Le deuxième groupe s’est intéressé quant à lui à l’informel sous l’angle institutionnel. On peut citer par exemple l’article de Samir Bellal de l’Université Kasdi Merbah de Ouargla : « changement institutionnel et économie parallèle en Algérie », publié en 2008 dans le sixième numéro de la revue du chercheur. Sachant que l’économie informelle était consubstantielle à l’économie centralisée du fait que les quantités de beaucoup de biens mis sur le marché à des prix « administrés » étaient structurellement inférieures à celles de la demande, ce chercheur nous apprend que, pour autant, le « PAS n’a pas réduit le dynamisme de l’économie informelle ». Au contraire, dit-il, « l’ouverture sur l’extérieur a développé les nouvelles pratiques informelles, de même que les mesures d’ajustement ont entraîné le développement des activités de survie ». Il se pose même la question de savoir si « l’ouverture économique n’a pas eu pour effet de maintenir les pratiques informelles dans une logique d’accaparement de la rente » et j’ajouterai de redistribution.

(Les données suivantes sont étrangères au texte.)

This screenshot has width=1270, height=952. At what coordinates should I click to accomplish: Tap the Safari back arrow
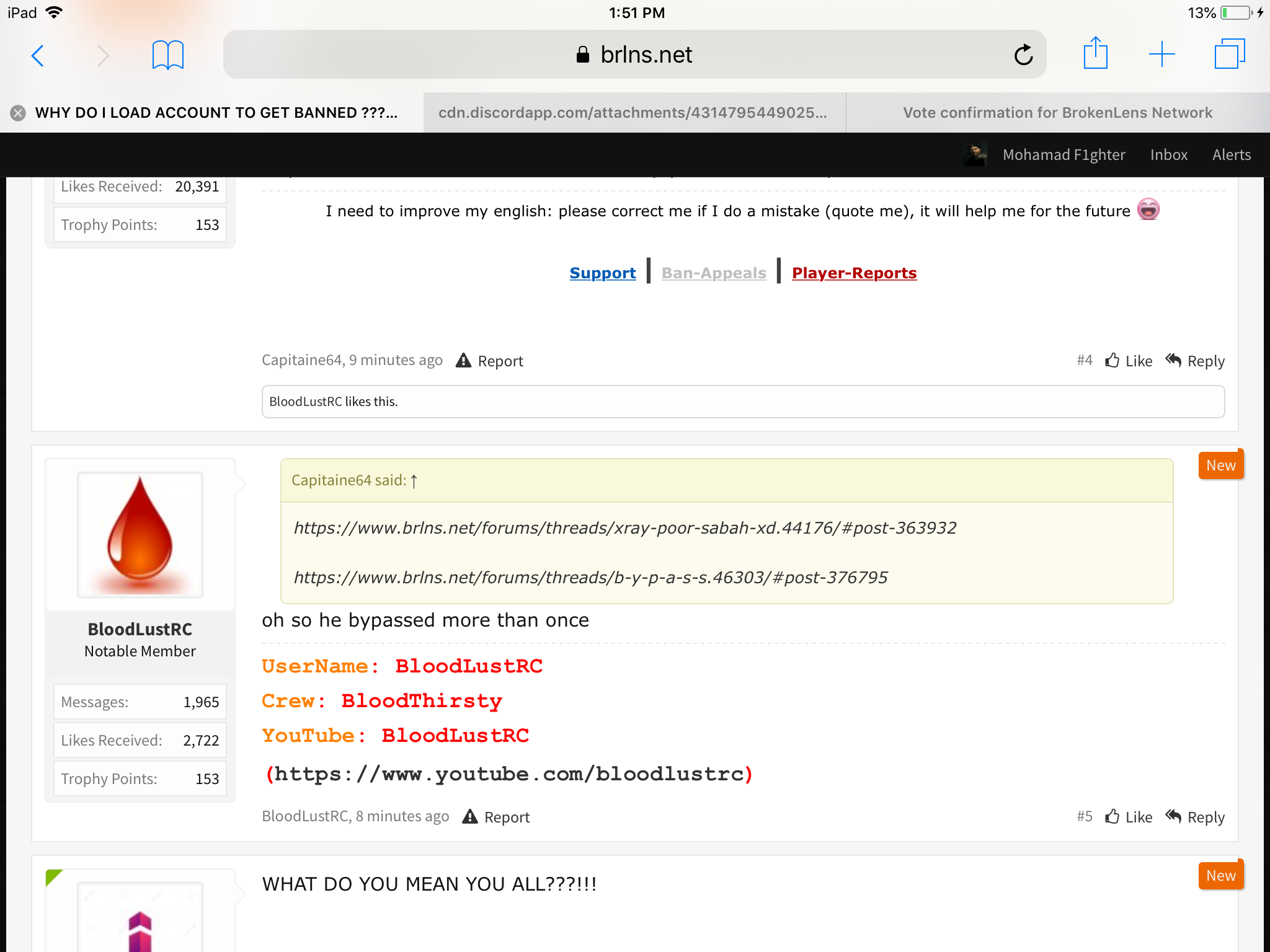click(38, 55)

Contrairement aux thèses ultra-libérales qui consistaient à soutenir l’idée qu’il suffisait d’ouvrir pour obtenir l’allocation optimale des ressources, on voit bien, à l’épreuve des faits, que « la persistance de l’économie parallèle traduit la difficulté à mettre en place les institutions qui accompagnent l’économie de marché ». De plus cette nécessité économique d’organiser et de rendre transparents les marchés se heurte non seulement à une forte contrainte sociale mais aussi au poids d’intérêts « gris » de plus en plus puissants. C’est probablement cette difficulté objective qui complique l’action des pouvoirs publics dans le traitement de l’informel et qui la rend même hésitante quelquefois. Il faudra au minimum segmenter la problématique et la prendre en charge de façon progressive et graduelle en consultant les partenaires sociaux, y compris ceux qui sont laissés pour compte. La tenue d’assises nationales regroupant les pouvoirs publics, les acteurs économique et sociaux et les chercheurs ne serait pas de trop pour baliser une démarche particulièrement délicate à mettre en oeuvre.